Upon his return to Roth Motors, he was introduced to the cold hard reality of depreciation. Smith was offered less for the Electra on trade-in than what he still owed on the $2,380.20 note (he had put down $514.80 cash toward the Electra). Frustrated, instead of giving up the one-year-old Electra, he bought the Skylark outright and parked the 225 in his two-car garage. After all, it was good, heated storage.
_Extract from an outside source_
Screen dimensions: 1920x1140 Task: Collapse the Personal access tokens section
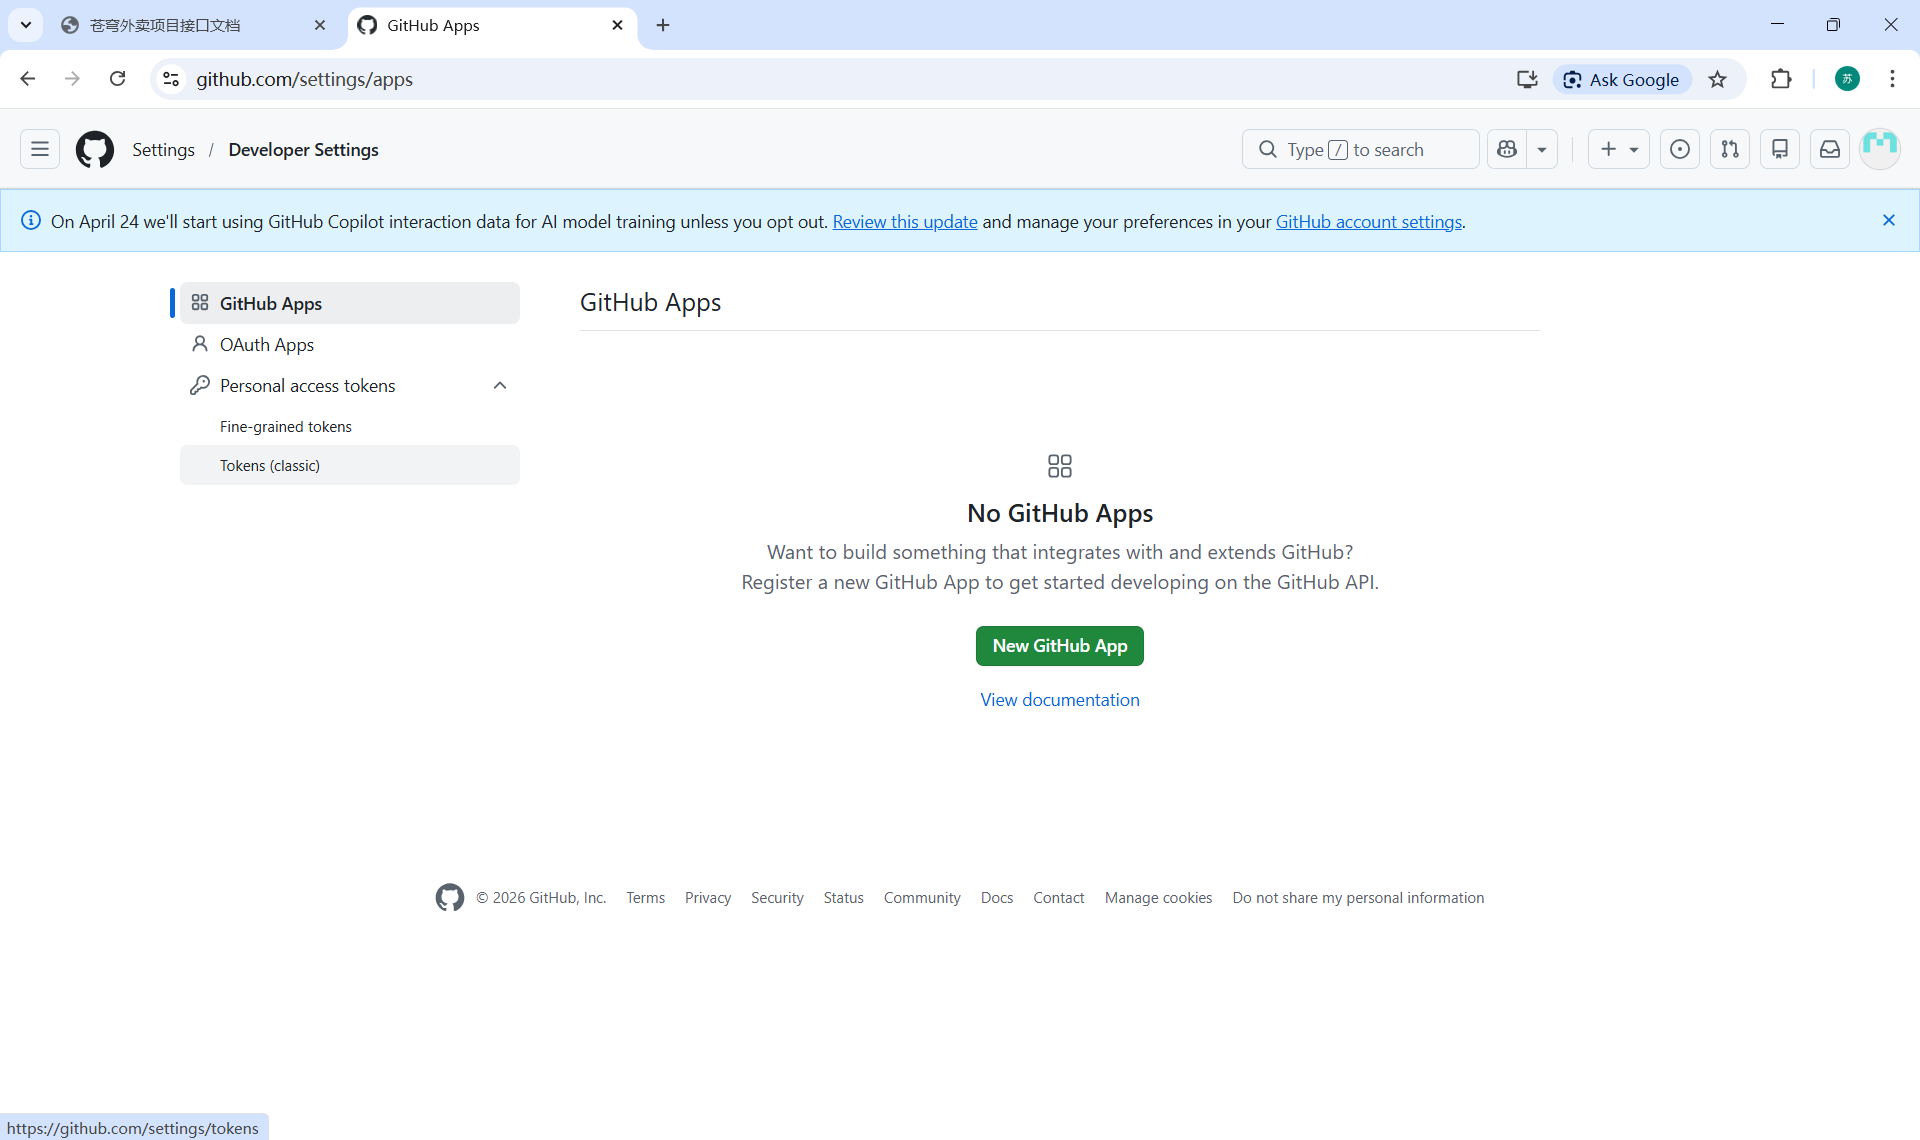point(500,386)
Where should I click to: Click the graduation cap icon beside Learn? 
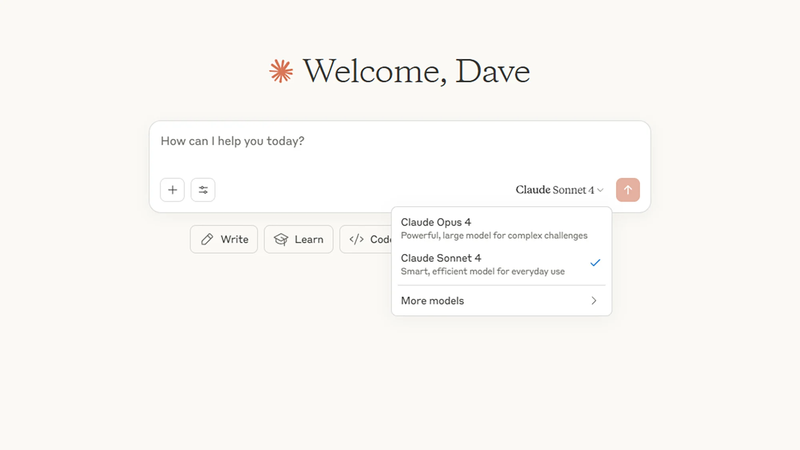point(281,240)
Through the years, he still took the Electra out for short rides and servicing, but very rarely. Thirty-six years later, in 1997, Inland Steel moved out of state and left Smith unemployed. His cousin, Henry Smith from Kersey, Pennsylvania, a long-time AACA member and owner of a 1948 Lincoln Continental coupe, had never seen LeRoy’s Buick. Tentative plans were made to meet with him so that they could see each other’s automotive treasures. After LeRoy’s official retirement, he wanted to start displaying the Buick at car shows, just as Henry did. The meeting never took place. Unfortunately, less than a year before LeRoy turned 65, March 1998, he died of cancer.
Henry Smith ultimately purchased the car from Andie in April of 1998. At the time, the odometer showed that just 17,460 miles had been tallied. But time took its toll on the original tires, top and carpet, and Henry has since installed a new white convertible top, correct loop carpeting and a set of wide-white sidewall tires. Other than that, and with a lot of cleaning inside, out and under, the car is original.
Since he started showing it in AACA, it has won First Junior and Senior awards and has garnered three Preservations. Best of all, the car gets exercised when it goes to shows, and the odometer now reads 21,680 miles. Henry puts a substantial amount of his own work, time and effort into restoring his cars and showing them. He credits help to his passion by his late wife of 54 years, Lillian Smith, and to his sons, Chris and Kevin.
West Peterson is the editor of Antique Automobile, the official publication of the Antique Automobile Club of America.